→ **ABOUT THIS EXERCISE**
When the line with "Task: Click the search magnifying glass icon" comes up, set it down and every later line to the end of the data, exactly and without pictures.

→ **INFORMATION GIVEN**
◆ ◆ ◆ ◆

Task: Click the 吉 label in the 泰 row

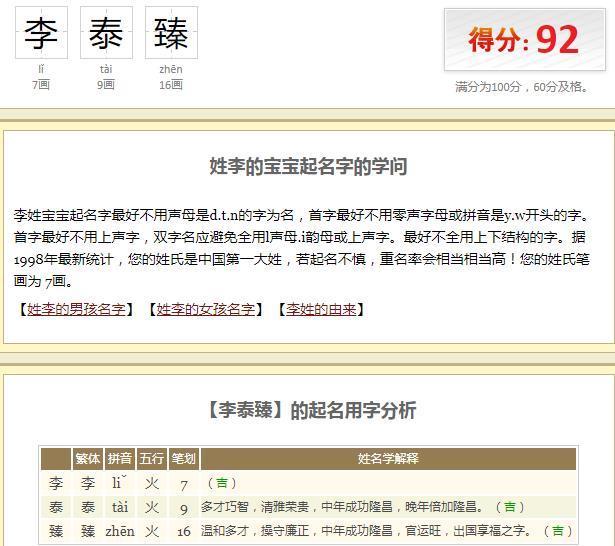Action: click(510, 507)
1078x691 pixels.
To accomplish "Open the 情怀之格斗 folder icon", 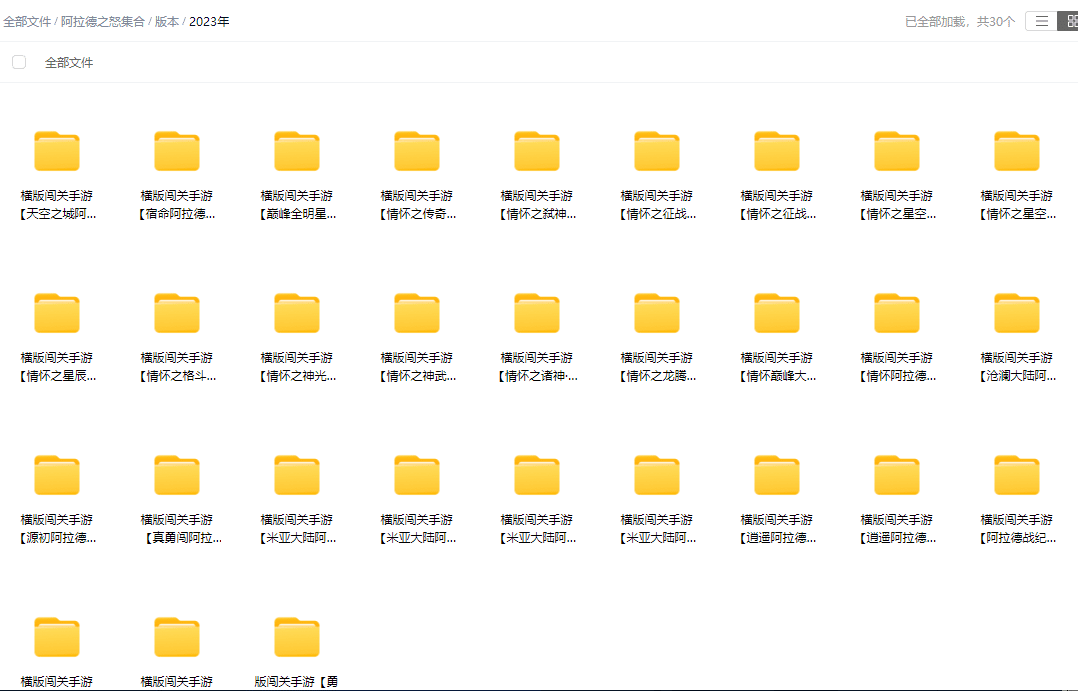I will tap(177, 314).
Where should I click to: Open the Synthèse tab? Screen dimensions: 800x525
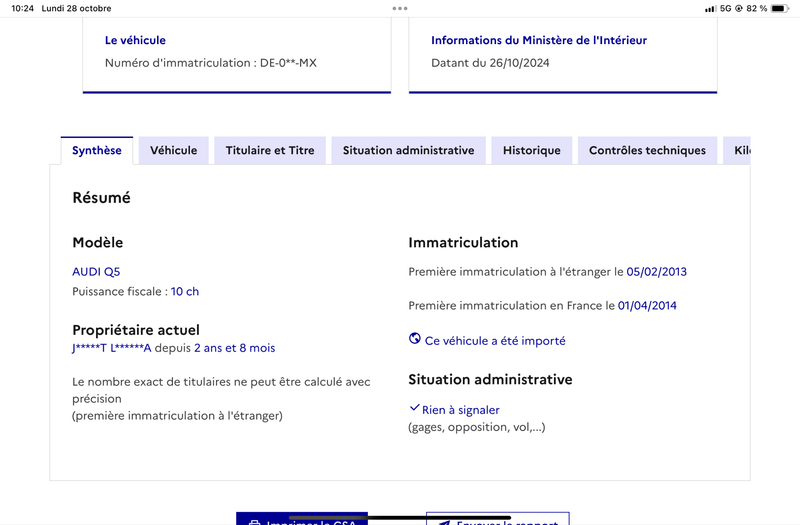coord(97,151)
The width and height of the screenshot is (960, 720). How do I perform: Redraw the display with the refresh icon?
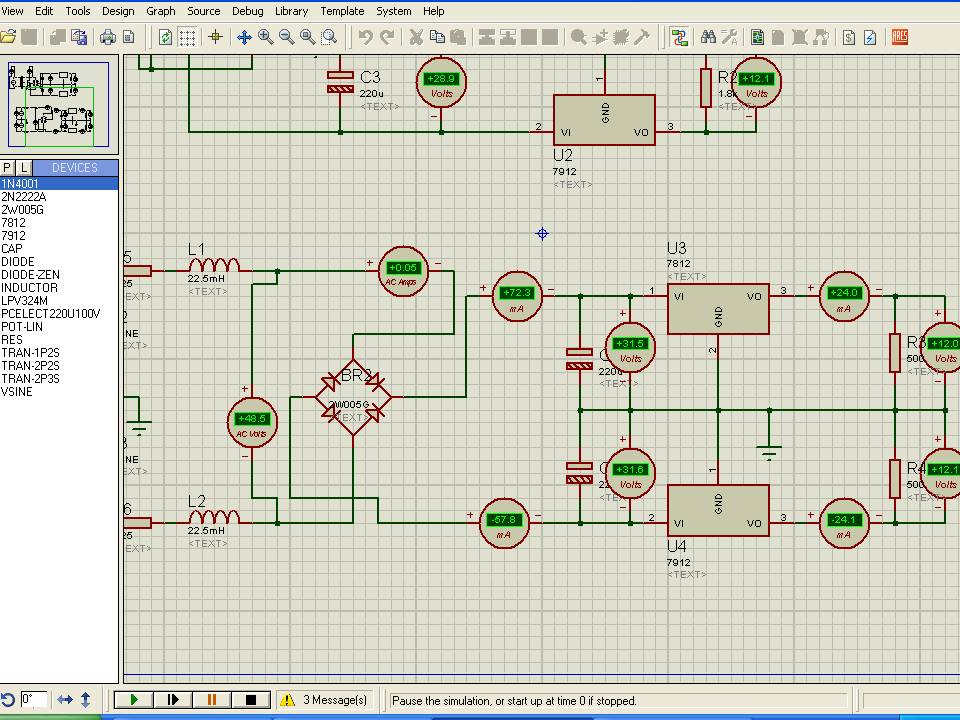coord(165,37)
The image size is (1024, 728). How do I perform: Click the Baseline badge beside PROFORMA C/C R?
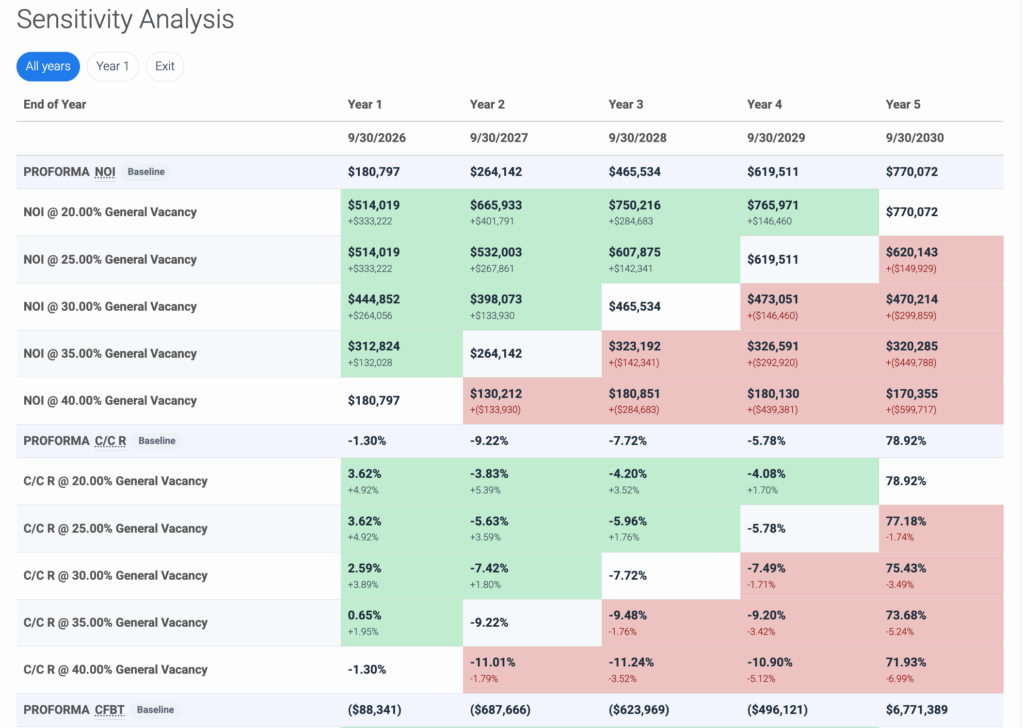[156, 440]
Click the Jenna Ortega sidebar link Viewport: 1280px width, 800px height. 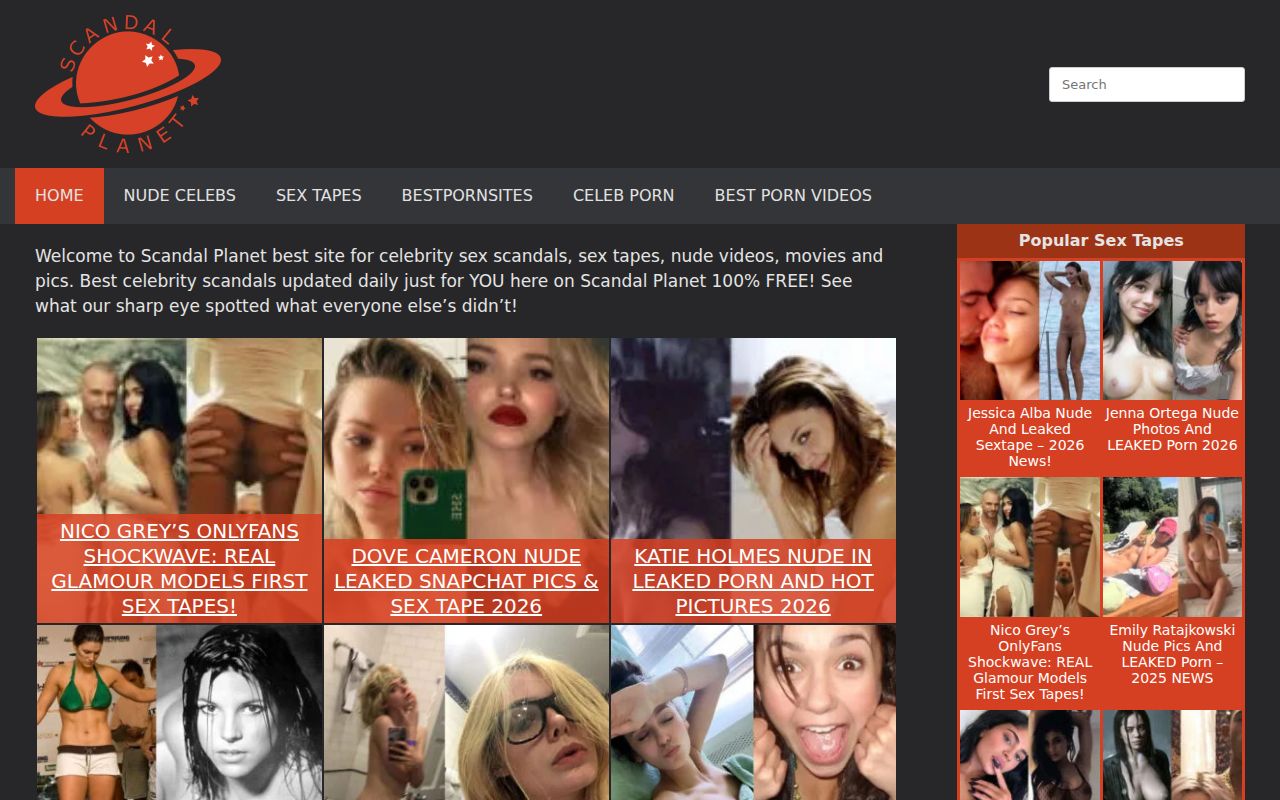[1171, 428]
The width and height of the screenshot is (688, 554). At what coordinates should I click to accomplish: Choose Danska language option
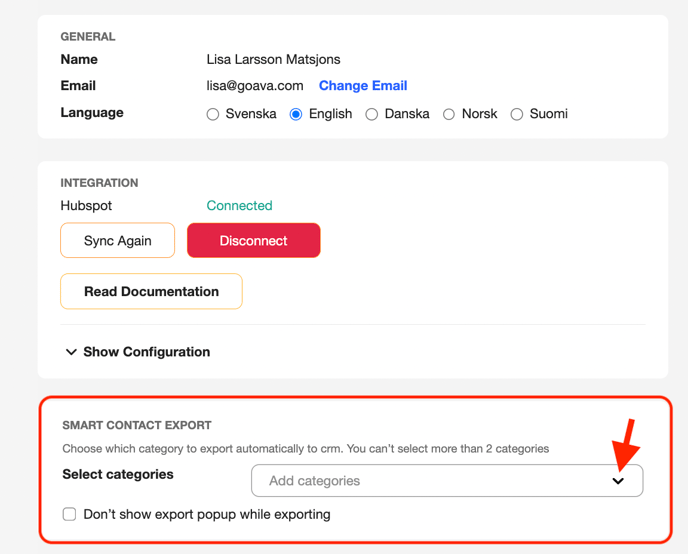tap(372, 114)
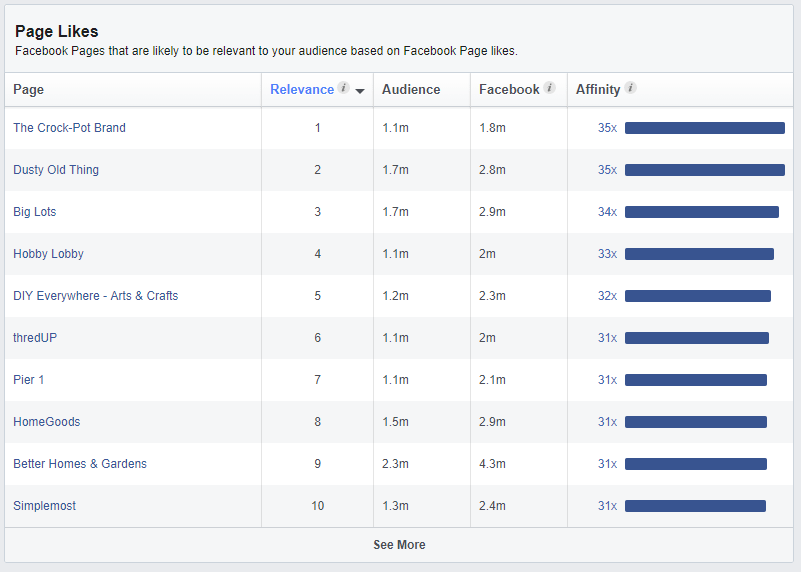
Task: Click the Page column header
Action: 29,89
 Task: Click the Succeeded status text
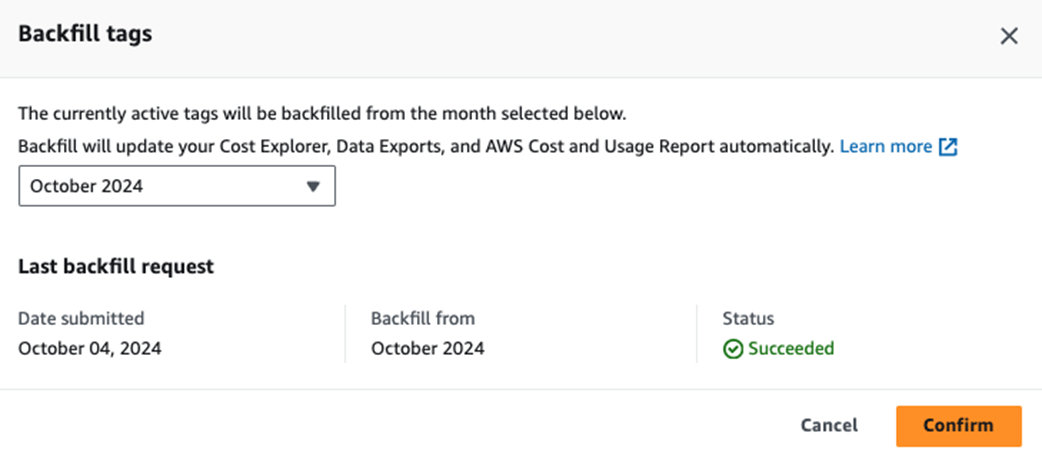791,348
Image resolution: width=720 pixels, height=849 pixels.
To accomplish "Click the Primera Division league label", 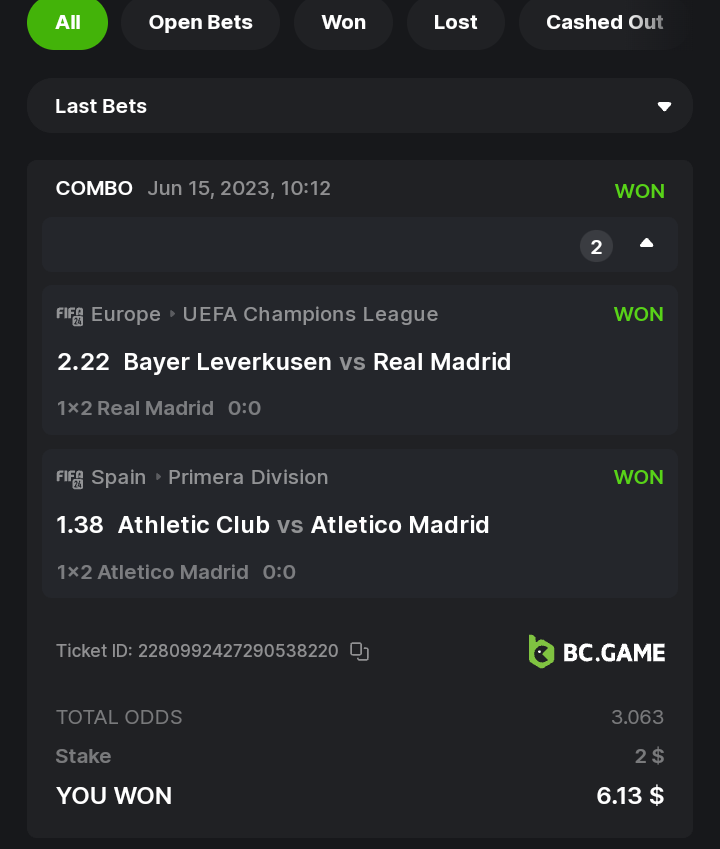I will 248,477.
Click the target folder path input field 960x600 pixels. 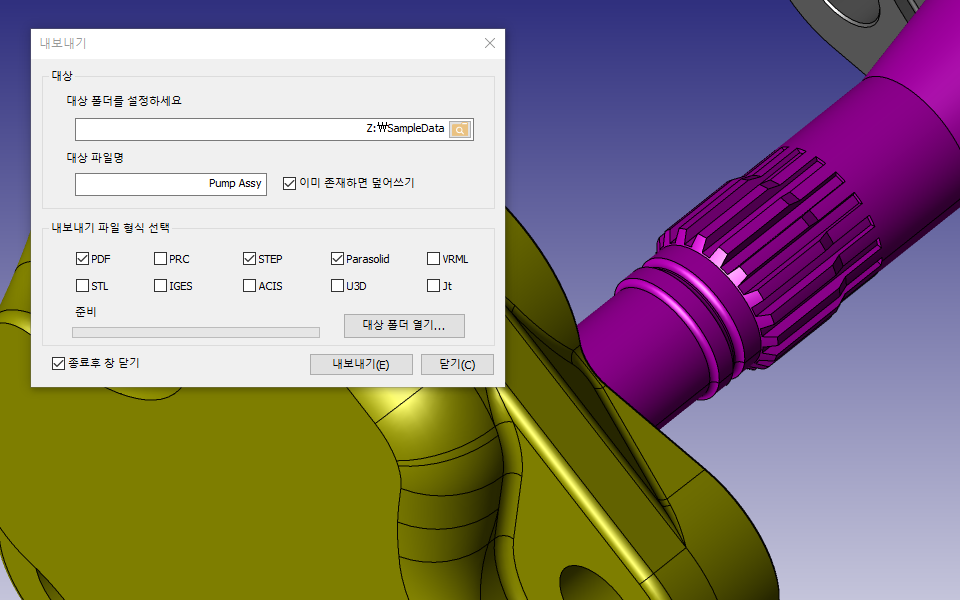coord(260,129)
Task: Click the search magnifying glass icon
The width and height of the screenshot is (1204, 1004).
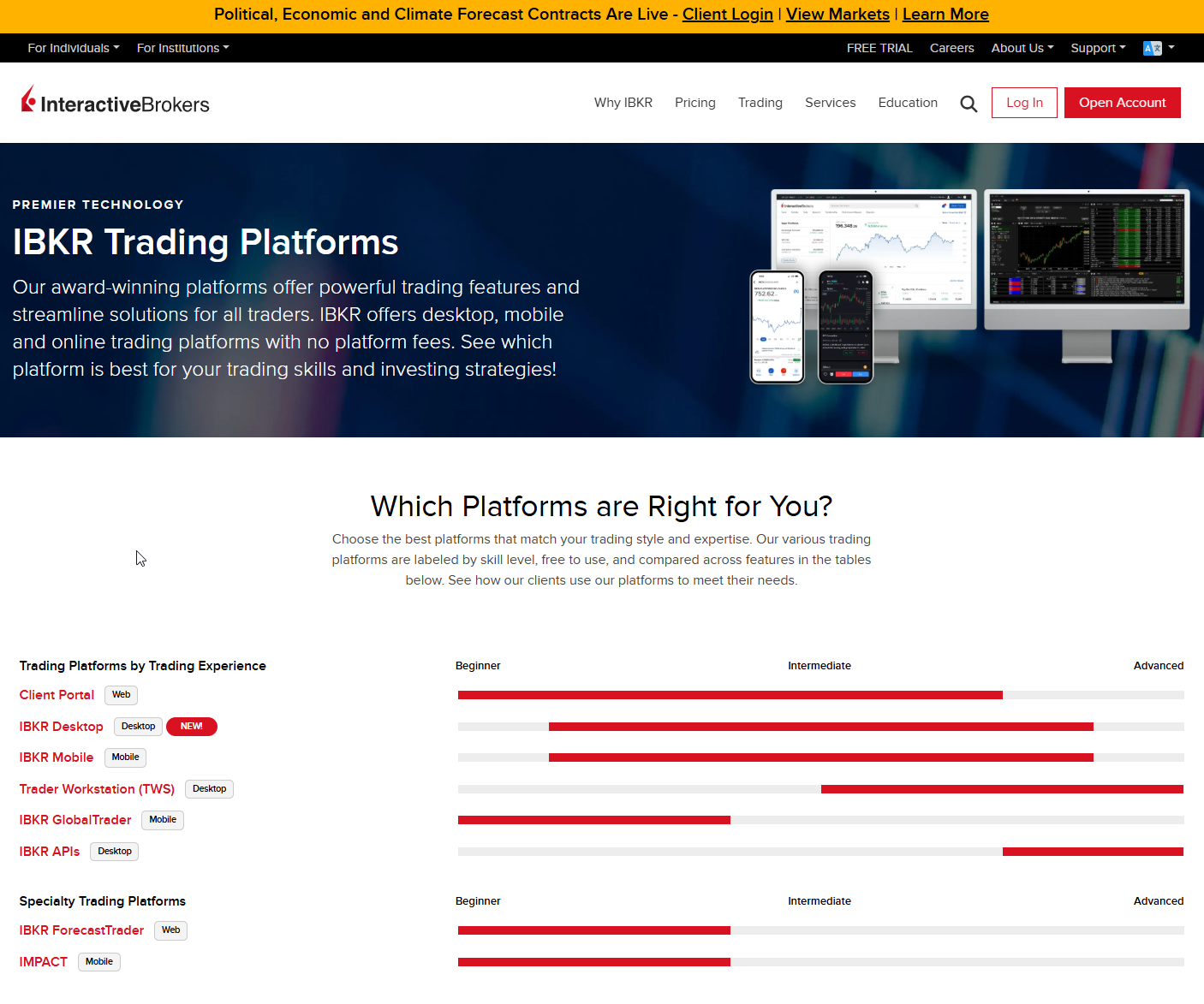Action: pyautogui.click(x=969, y=103)
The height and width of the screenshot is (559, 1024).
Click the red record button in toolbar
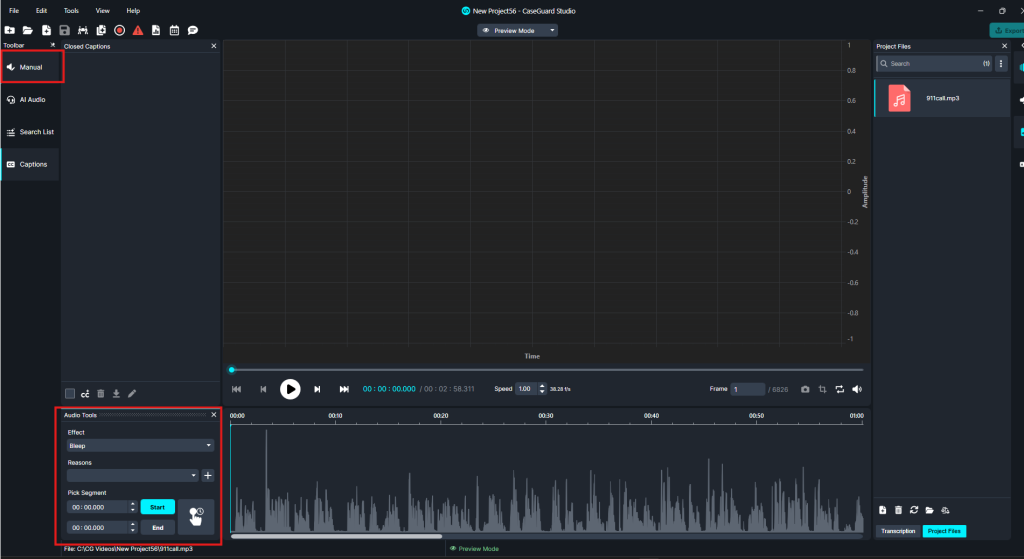click(x=119, y=30)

◆ ◆ ◆ ◆

→ **FINISHED TASK**
Task: Click the search magnifying glass icon
The width and height of the screenshot is (1204, 1004).
Action: pyautogui.click(x=969, y=103)
The height and width of the screenshot is (559, 1024).
Click the red record button in toolbar
click(x=119, y=30)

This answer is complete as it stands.